DATA FOR THIS EXERCISE:
+===+
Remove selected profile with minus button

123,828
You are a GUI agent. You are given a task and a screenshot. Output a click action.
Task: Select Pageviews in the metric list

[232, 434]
+===+
Rewrite the listing above, replacing "metric list" with "metric menu" and leaving everything else unchanged.

Remove selected profile with minus button

123,828
You are a GUI agent. You are given a task and a screenshot. Output a click action.
Task: Select Pageviews in the metric menu

[232, 434]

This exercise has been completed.